Hey, Bucky, welcome to the forum.
I’m not one to answer your fire blight questions, but there are other very knowledgeable people here who can. I do have a relevant question for you, though. How much rain have you had recently? Are you in one of those areas that’s been inundated? I’m asking that because too much water at once can cause trees to ooze clear sap. I surmise that enough might even cause some bark splitting from excessive hydration.
Yeah forgot to put that in. It rained all but a handful of days in June. I think we were 4 inches or so over normal. The soil is pretty wet.
Some of my trees just look bad. Bark is rotting on them and peeling. This is a cameo I past the blame off on shot hole borer earlier in the year but now I’m starting to wonder.
Like I said, I’m far from a prime source for help regarding fire blight. But under the circumstances of very wet conditions, I personally would not panic over the oozing that you described.

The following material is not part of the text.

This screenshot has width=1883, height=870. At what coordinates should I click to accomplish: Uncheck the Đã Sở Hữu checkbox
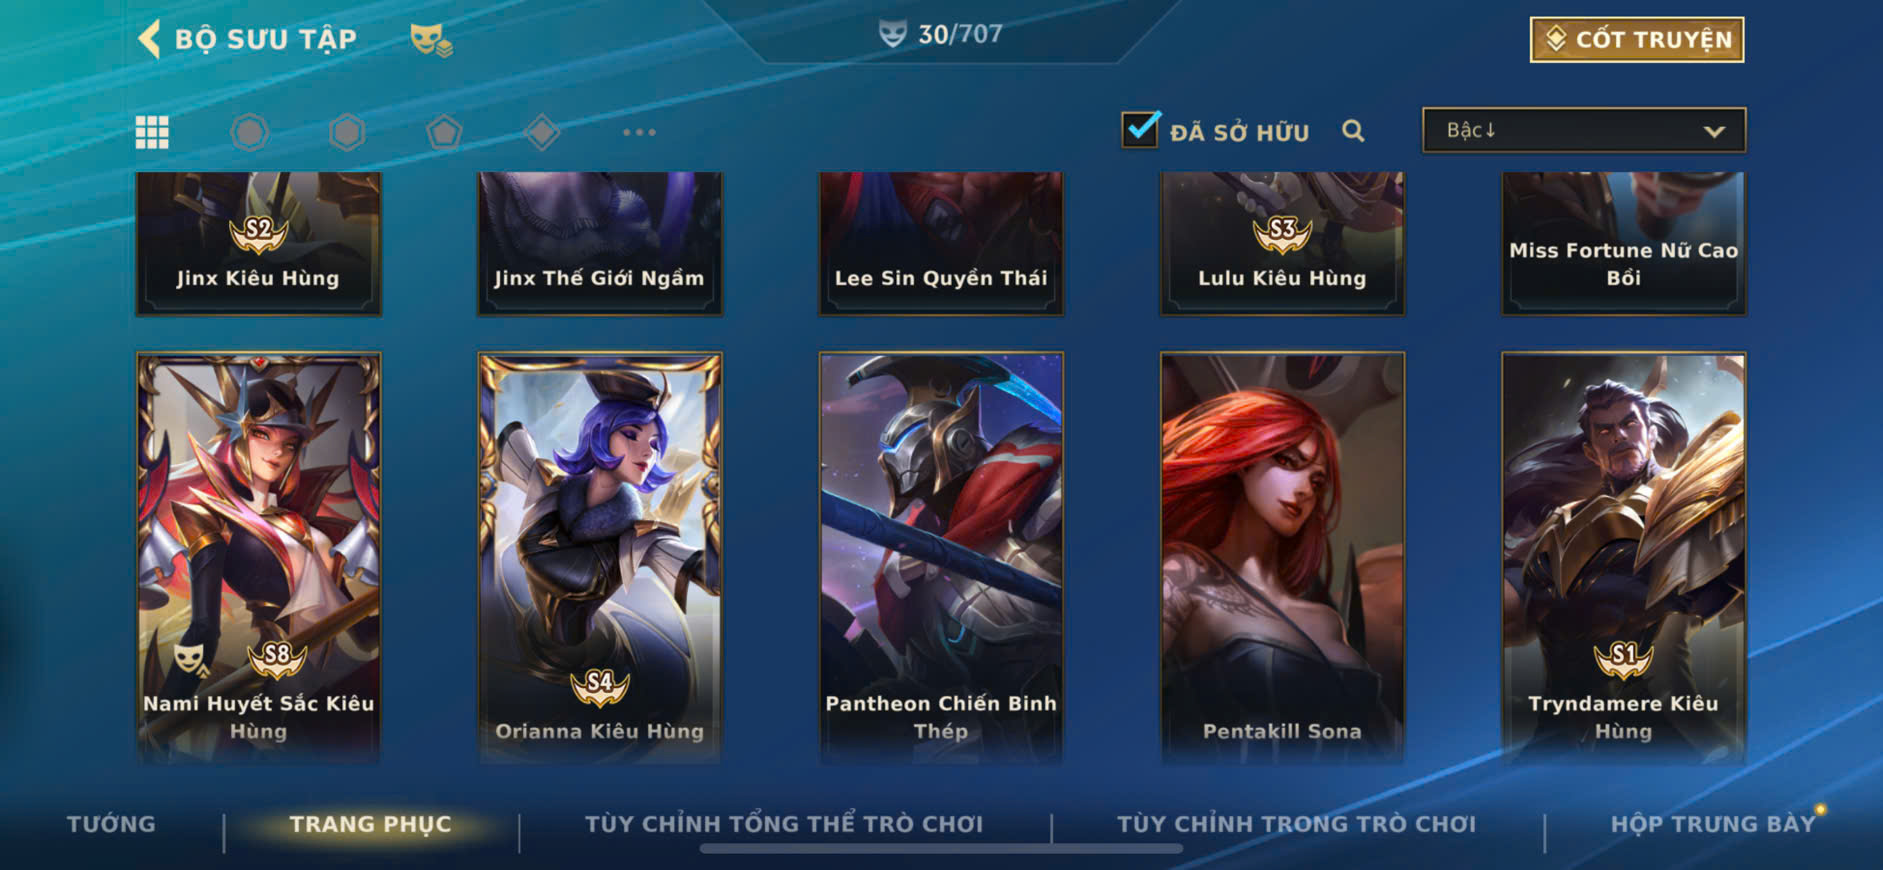pyautogui.click(x=1141, y=129)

It’s one of trees’ ways of relieving some of the stress caused by over hydration.
Of course, other more experienced members might contradict me. If so, give their comments a lot more weight than mine.

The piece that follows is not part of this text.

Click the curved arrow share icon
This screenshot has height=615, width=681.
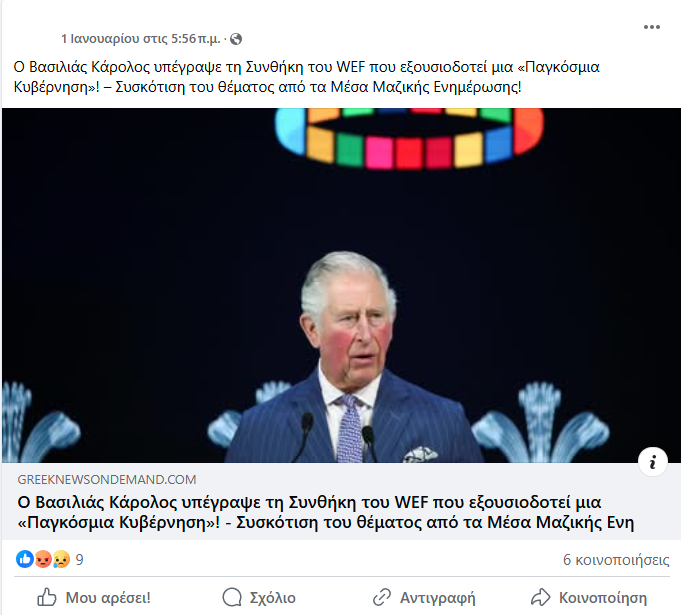pyautogui.click(x=541, y=597)

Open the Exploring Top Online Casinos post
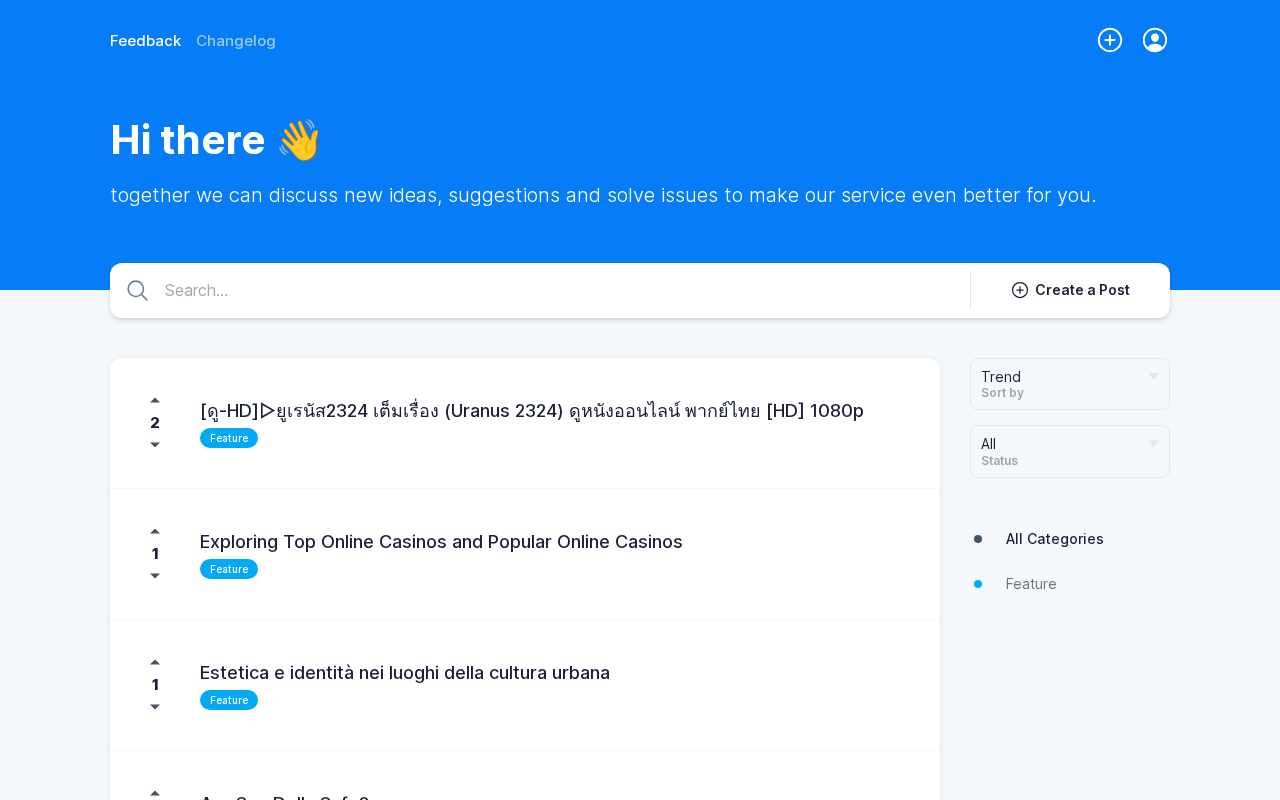[x=441, y=542]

Here’s a crimson crisp that seems to be a weak grower this year. Leaves aren’t quite as green as they should be
I’ve seen oozing on peach and nectarines but not apples absent fire blight. So if apples are oozing it might well be fb. But then again I’m not certain by any means. I’ve never had fb in west TX but a friend near here appears to have been hammered this yr. It has been much wetter and more humid than usual this spring. But still not like points east of here.
Bucky,
I don’t think that’s fb, but I hope you’re pruning out the fb strikes, because that’s where it usually
starts. Once the weather dries out and becomes more normal, if those areas start to ooze a funny
looking sap and the bark turns black, then you’ve got fb.
I’ve been pruning it regularly. I know the brown ooze of fire blight. I just have quite a few trunks that look bad and want to be cautious. I hope is all from the shot hole borer. I started spraying the trunks good so most should recover if it’s that. I did just pull out this golden nugget didn’t take long for the cut to bronze over.
The black bark isn’t fb. It’s not uniform like that. It would be cankers that would ooze sap at times but not always.
Interesting. I have no idea what’s going on there and would really like to know. I don’t think it’s FB because one would expect the small twigs to certainly be infected. I see no signs of FB either on the foliage or the bark of those small twigs. I would expect to see discoloration of the bark tissue on those twigs not to mention foliage browning if it was FB.
Is it possible that the clear oozing is simply sap exiting pruning cuts induced by all the rain we’ve had? We’ve had unprecedented rain here for June/July and since your fairly close to me maybe you’ve had the same?
The black coloration of the trunk looks like simple wood mold to me, and the bark splitting appears to be sun/wind (SW injury) damage. I’d bet that’s not FB.
Just tossing darts here, I really have no idea.
Apples and pears don’t ooze from pruning cuts into healthy wood. Not that I’ve ever seen.
I agree Steve. I don’t like the look of that cross section pic. That’s not shot hole borer
damage. It looks more like crown rot, which could be due to the excessive rain and
poor drainage. I lost a Fuji to crown rot and that pic looks very similar to my tree.
I think you may be right on the crown rot on that one at least. I pulled it out of the ground without cutting any roots. I think it’s 5 years old. The roots did not look very good on it. I removed 4 trees today and others had similar looking cross sections but I could see small tunnels and the roots were healthy looking.
When you say you “pulled it out”. you mean with a tool or something right? Surely you don’t mean by hand?
What about it fruitnut…does crown rot cause apples or pears to ooze from healthy wood? Maybe you don’t get truly excessive rain there in TX to cause such a thing?
No crown rot in my location. And I don’t know if that’s fb, crown rot, or something else.